My Collab Lab story: nurturing underrepresented developers in tech

April Bowler by April Bowler on

The journey to becoming a developer has many paths. The most traditional is through attending a university and obtaining a computer science degree. However, many in the industry arrive via a different route.

In particular, those who come from traditionally underrepresented groups often find themselves entering this space later in life and with vastly different experiences than those from university.

But it can be tricky to enter the profession from an unconventional route because so many learning and training opportunities are restricted to university students. So where does this leave those who found their way into tech outside of the traditional path?

Introducing The Collab Lab

Luckily there are organizations like The Collab Lab that are trying to help fill in this gap. The Collab Lab exists to help early-career developers, especially ones from underrepresented groups, learn the skills used every day on development teams. These include pair programming, code reviews, writing great PR descriptions, merging, and demoing work.

As a developer who took an unconventional path, I was so excited to get involved with The Collab Lab and begin paying forward all the support and help I received along my journey.

My first official experience with the organization was through the Career Lab, which gives participants the opportunity to spend two weeks learning how to improve their LinkedIn profiles, tips on how to present their experience (i.e. tell their story), as well as the option to participate in mock interviews. The latter has two parts – a “job fit” interview and a technical interview which includes a small take-home task.

I volunteered to host the job fit interviews and was assigned to a couple of participants. I scheduled an hour for each of them and spent the first half in ‘interview’ mode before spending the second half providing feedback and answering questions. It was truly a lot of fun, and given that it’s so rare to get feedback in a real-world interview, the participants really appreciated the opportunity to practice in such a safe and low-pressure environment.



Mentoring the summer cohort

My next experience was as a mentor for the summer cohort. I was assigned to a group along with two other mentors, one of which was the lead mentor who had volunteered with The Collab Lab before. Having three mentors for a team of four participants was helpful, as it offered different perspectives and spread out the responsibilities so that the time commitment from each mentor was reasonable.



The time commitment for a mentor is roughly five hours per week, but I found that most weeks didn’t require that full amount. The largest blocks of committed time were the 1-hour weekly sync calls, which occur on either Saturday or Sunday, and office hours which rotate through the mentors so they only occur once every three weeks.



While the group works on their project, the mentors keep an eye on the Slack channel and GitHub repo for discussions and questions that the participants might need some help with. We also provide a code review towards the end of the week. The participants pair-program with each other and peer review the other team’s work, so the mentor-led reviews are more about verifying that the acceptance criteria were met and offering suggestions on ways to make their code more readable or efficient.

The participants walk away from the experience with a taste of what it’s like to work on a development team.

During the final two weeks, the participants decide what they want the app to look and feel like and then work on implementing those design choices.
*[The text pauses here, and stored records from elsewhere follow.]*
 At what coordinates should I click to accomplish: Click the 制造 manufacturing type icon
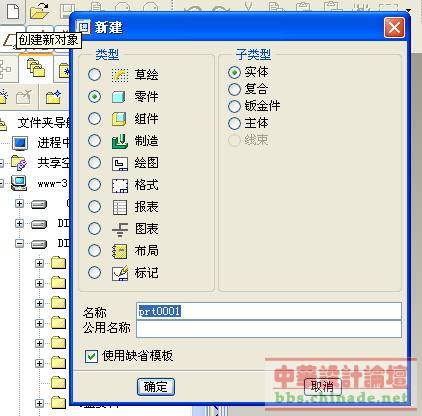pyautogui.click(x=120, y=141)
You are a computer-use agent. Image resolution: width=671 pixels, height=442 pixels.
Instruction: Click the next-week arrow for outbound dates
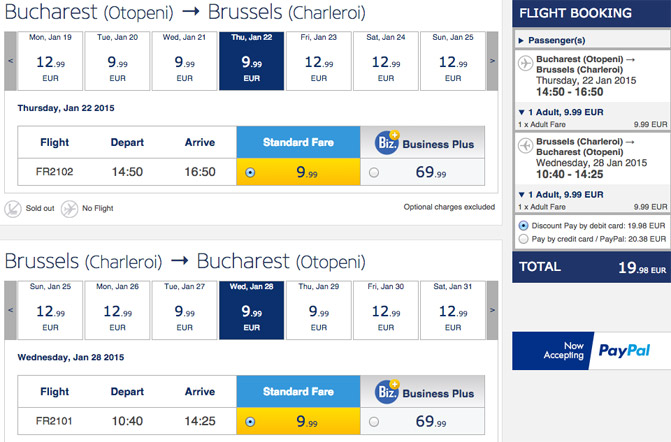(x=492, y=61)
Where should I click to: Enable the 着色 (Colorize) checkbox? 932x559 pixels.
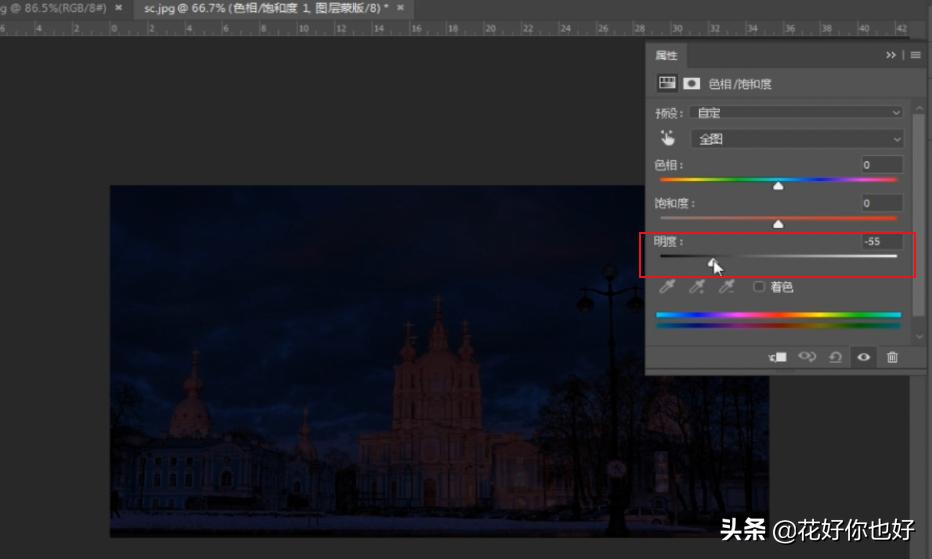coord(759,287)
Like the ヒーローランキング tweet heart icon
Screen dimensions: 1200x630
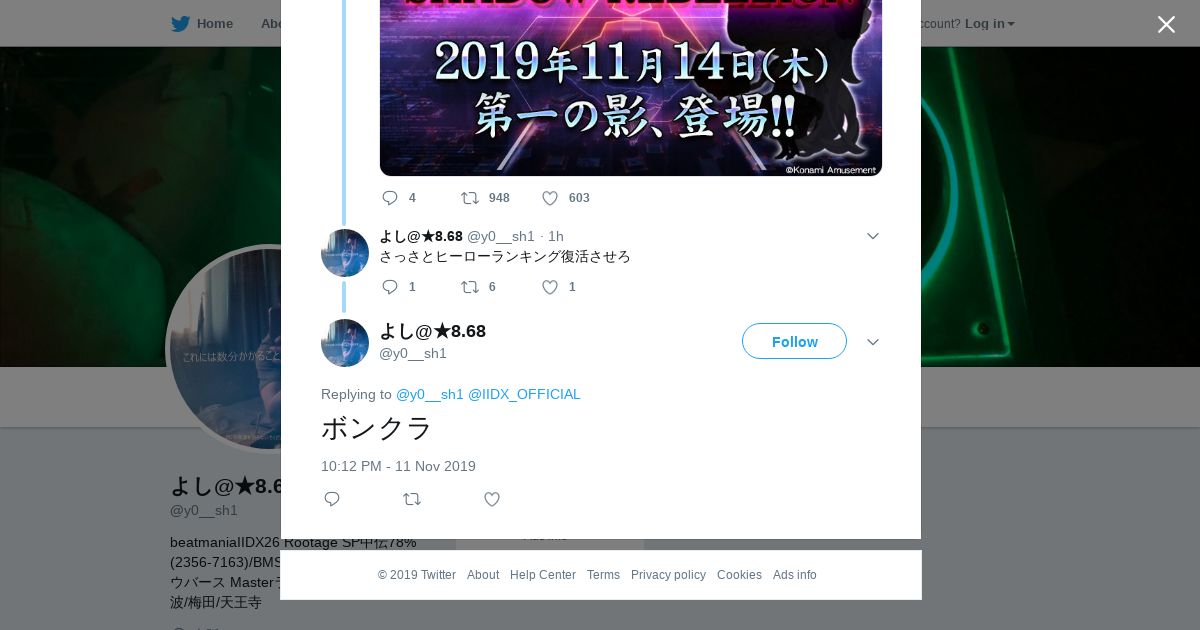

This gives them the ability to apply the collaborative skills they’ve been working on for the last six weeks and to self-organize this block of work. At the final weekly sync, they do one last demo of the finished application and celebrate having successfully shipped it.

The participants walk away from the experience with a taste of what it’s like to work on a development team. This gives them the knowledge to have informed conversations during job interviews, as well as the tools needed to hit the ground running when given that first opportunity.

An invaluable experience



Throughout both of my experiences with The Collab Lab, I’ve been impressed by the level of information that’s provided to the volunteer mentors. The organization truly tries to value your time and provides the schedule, structure, and resources needed whenever they can so that all you have to do is show up and provide your knowledge and experience. They’re very open to suggestions for improvement and are always iterating to try and make the process even smoother.

The bottom line: it’s been as great an experience as I hoped it would be. The commitment is low enough to not interfere with other responsibilities and the return value of watching the participants grow in their collaborative skills and confidence is high. I was given a similar experience early in my career, so I can attest to how helpful it is to have the process demystified.



I highly encourage other developers to become a mentor at The Collab Lab, as sharing your knowledge, experiences, and insight is so helpful to those just getting started.